* **Exercise**: Please copy exactly the lines that begin with the one containing "Elettrodomestici (47, 2003)" and end with the last line of the entries.

* **Records to process**:
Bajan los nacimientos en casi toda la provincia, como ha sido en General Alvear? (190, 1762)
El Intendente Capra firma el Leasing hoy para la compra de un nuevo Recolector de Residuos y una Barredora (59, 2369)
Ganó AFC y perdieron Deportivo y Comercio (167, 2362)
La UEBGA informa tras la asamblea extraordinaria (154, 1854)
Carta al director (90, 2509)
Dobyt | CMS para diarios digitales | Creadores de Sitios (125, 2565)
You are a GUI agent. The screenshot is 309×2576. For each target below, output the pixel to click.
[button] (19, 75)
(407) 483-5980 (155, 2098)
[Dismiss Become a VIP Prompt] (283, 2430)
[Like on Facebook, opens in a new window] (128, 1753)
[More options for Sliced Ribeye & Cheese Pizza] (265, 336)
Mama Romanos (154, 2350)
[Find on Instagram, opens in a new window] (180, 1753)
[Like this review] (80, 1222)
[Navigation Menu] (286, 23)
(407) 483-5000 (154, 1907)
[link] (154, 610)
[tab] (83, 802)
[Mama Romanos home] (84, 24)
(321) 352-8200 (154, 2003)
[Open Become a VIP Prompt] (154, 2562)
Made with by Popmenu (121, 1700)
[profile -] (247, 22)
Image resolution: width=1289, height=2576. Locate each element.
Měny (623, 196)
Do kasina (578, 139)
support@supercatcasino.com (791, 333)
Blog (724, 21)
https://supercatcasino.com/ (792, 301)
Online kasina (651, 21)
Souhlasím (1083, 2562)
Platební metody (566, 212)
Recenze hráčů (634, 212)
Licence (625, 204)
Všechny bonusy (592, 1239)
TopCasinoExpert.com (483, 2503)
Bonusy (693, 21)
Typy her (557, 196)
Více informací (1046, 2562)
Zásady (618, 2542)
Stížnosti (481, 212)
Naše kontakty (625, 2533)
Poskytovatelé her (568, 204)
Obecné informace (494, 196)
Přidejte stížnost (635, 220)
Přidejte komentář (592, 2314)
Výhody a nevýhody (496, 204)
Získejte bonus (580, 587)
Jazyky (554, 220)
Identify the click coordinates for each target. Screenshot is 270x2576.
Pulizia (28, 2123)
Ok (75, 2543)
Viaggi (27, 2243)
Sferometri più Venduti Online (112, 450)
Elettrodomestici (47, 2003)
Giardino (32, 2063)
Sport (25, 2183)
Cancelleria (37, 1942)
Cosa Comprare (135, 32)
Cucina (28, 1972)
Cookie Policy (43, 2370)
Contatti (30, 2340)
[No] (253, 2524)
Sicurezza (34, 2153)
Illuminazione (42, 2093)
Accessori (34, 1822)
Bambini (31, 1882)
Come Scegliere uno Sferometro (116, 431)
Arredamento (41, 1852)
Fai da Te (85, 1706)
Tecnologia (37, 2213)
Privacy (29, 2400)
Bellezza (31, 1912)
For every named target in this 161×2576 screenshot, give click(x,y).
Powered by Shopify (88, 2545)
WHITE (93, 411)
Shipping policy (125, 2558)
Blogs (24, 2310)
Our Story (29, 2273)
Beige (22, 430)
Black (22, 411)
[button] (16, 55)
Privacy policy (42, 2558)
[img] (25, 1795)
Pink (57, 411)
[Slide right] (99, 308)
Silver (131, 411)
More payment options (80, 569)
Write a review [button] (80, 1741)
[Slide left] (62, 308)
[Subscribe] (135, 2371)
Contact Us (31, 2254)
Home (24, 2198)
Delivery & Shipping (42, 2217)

* **Exercise result**:
Elettrodomestici (47, 2003)
Giardino (32, 2063)
Sport (25, 2183)
Cancelleria (37, 1942)
Cosa Comprare (135, 32)
Cucina (28, 1972)
Cookie Policy (43, 2370)
Contatti (30, 2340)
[No] (253, 2524)
Sicurezza (34, 2153)
Illuminazione (42, 2093)
Accessori (34, 1822)
Bambini (31, 1882)
Come Scegliere uno Sferometro (116, 431)
Arredamento (41, 1852)
Fai da Te (85, 1706)
Tecnologia (37, 2213)
Privacy (29, 2400)
Bellezza (31, 1912)
For every named target in this 161×2576 screenshot, give click(x,y).
Powered by Shopify (88, 2545)
WHITE (93, 411)
Shipping policy (125, 2558)
Blogs (24, 2310)
Our Story (29, 2273)
Beige (22, 430)
Black (22, 411)
[button] (16, 55)
Privacy policy (42, 2558)
[img] (25, 1795)
Pink (57, 411)
[Slide right] (99, 308)
Silver (131, 411)
More payment options (80, 569)
Write a review [button] (80, 1741)
[Slide left] (62, 308)
[Subscribe] (135, 2371)
Contact Us (31, 2254)
Home (24, 2198)
Delivery & Shipping (42, 2217)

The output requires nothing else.